(Dataset entries)
********************
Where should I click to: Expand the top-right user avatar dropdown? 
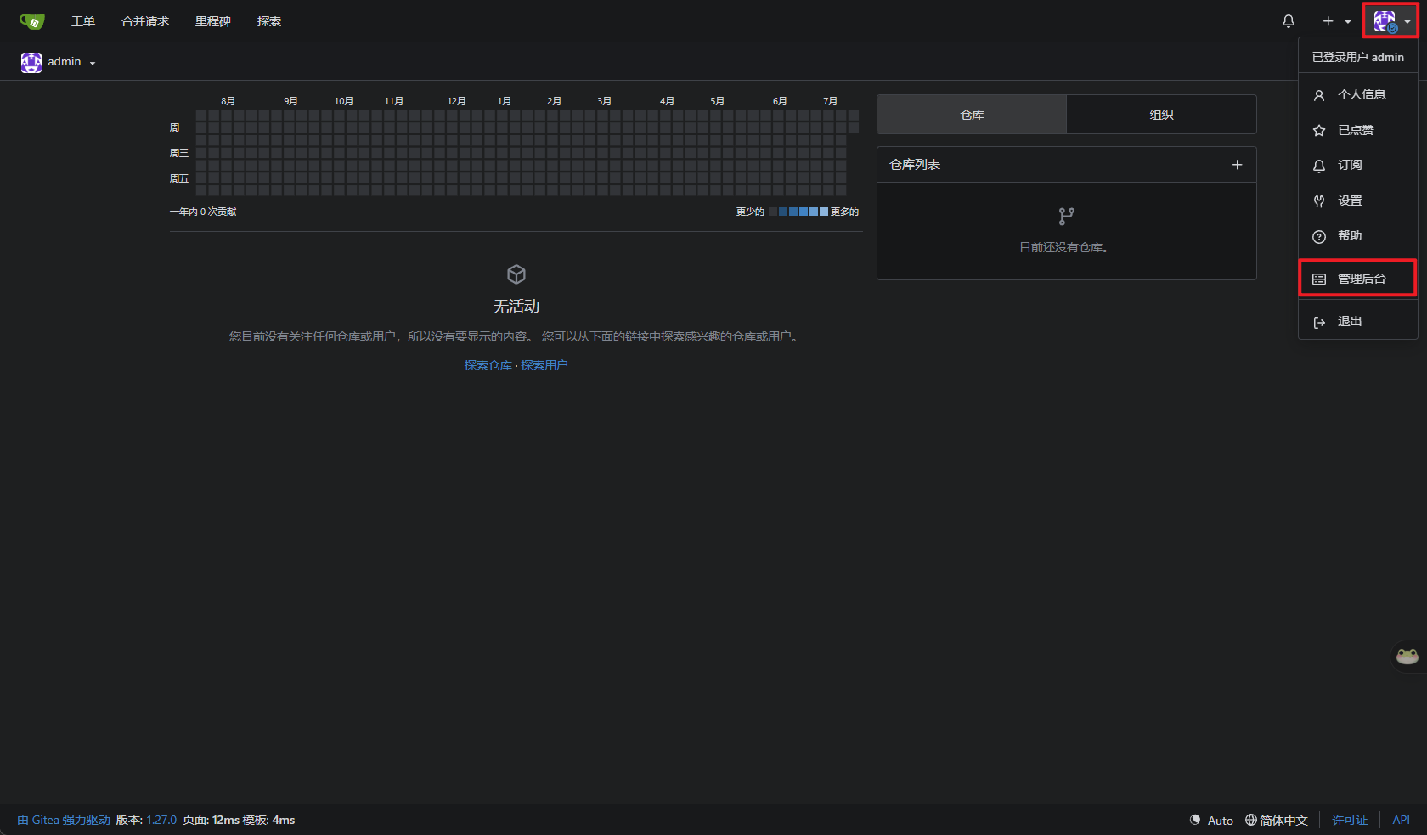pos(1391,21)
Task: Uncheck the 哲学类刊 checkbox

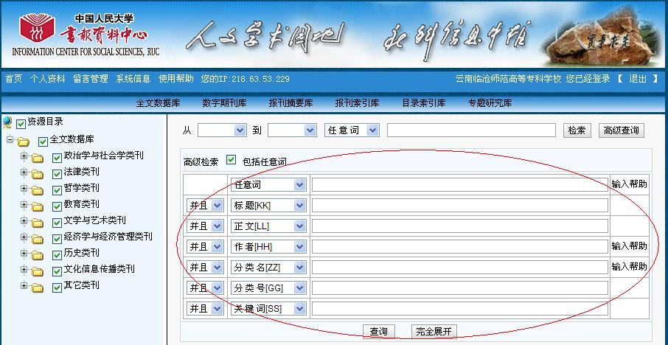Action: [x=58, y=189]
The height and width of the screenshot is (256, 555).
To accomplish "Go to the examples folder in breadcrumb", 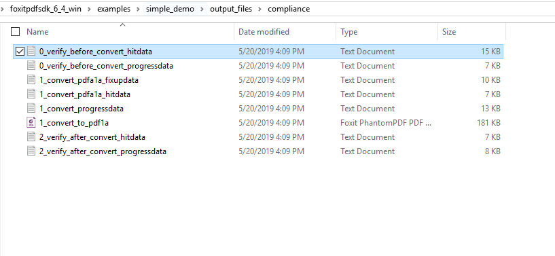I will (113, 10).
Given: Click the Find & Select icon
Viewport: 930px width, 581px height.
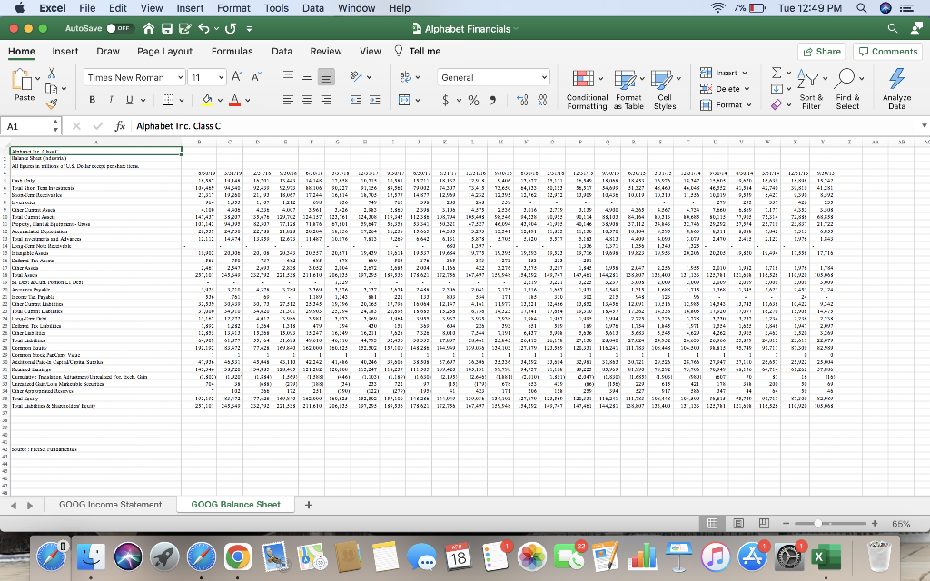Looking at the screenshot, I should tap(846, 88).
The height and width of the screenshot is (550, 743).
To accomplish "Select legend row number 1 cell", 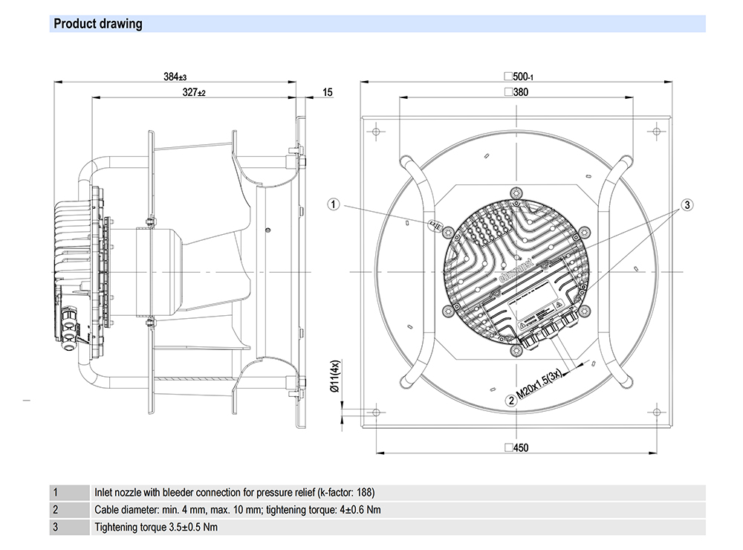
********************
WHAT IS NEEDED —
Print only the lines running from the one containing "Viewport: 930px width, 581px height." to the end of the data above, exactly; include no pictures.

SOLUTION TO THIS TASK —
Viewport: 930px width, 581px height.
Looking at the screenshot, I should tap(846, 88).
The height and width of the screenshot is (550, 743).
To accomplish "Select legend row number 1 cell", 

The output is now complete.